Galerie Dior, Paris - RICCARDO MILANI

Malgré un ralentissement généralisé du luxe en 2025, LVMH a mieux résisté que la plupart de ses concurrents. Mais derrière la solidité du géant se cache un maillon faible: Dior. Jadis moteur de croissance, la maison fondée en 1946 connaît une chute brutale de ses ventes, conséquence d’une stratégie tarifaire agressive, d’un essoufflement créatif et d’un rapport qualité-prix désormais questionné par ses propres clients.

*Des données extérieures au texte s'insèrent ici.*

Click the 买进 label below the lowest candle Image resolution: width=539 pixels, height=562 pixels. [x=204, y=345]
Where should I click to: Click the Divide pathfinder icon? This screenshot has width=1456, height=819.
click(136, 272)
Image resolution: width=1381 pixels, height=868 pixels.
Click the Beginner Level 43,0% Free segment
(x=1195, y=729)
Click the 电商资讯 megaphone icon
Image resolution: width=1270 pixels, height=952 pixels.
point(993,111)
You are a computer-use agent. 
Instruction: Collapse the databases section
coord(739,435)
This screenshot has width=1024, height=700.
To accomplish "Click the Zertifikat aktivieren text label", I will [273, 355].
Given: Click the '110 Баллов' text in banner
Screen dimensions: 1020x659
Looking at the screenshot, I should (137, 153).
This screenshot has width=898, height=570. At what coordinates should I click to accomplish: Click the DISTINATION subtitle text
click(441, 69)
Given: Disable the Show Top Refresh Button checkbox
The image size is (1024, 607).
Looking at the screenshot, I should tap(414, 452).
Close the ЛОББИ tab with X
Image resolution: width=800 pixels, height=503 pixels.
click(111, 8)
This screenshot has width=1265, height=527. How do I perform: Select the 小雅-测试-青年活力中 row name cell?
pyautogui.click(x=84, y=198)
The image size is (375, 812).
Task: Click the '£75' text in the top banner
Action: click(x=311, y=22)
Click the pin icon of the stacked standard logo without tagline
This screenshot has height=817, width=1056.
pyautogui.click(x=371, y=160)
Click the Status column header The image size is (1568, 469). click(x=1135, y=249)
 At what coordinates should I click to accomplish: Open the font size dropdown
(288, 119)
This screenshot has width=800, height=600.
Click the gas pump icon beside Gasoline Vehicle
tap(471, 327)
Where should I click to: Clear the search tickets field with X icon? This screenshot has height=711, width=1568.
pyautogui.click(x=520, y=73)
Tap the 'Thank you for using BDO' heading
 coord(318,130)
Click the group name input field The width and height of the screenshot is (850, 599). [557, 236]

De Jisoo à Anya Taylor-Joy, de défilés spectaculaires en hausses de prix vertigineuses, Dior semblait intouchable. Mais, la maison star de LVMH traverse une zone de turbulences. Les ventes reculent, l’élan créatif s’essouffle et l’aura s’émousse face à des consommateurs plus exigeants. Pour sauver Dior, Bernard Arnault mise désormais sur un homme, Jonathan Anderson, le créateur britannique censé redonner du désir à une étoile vacillante.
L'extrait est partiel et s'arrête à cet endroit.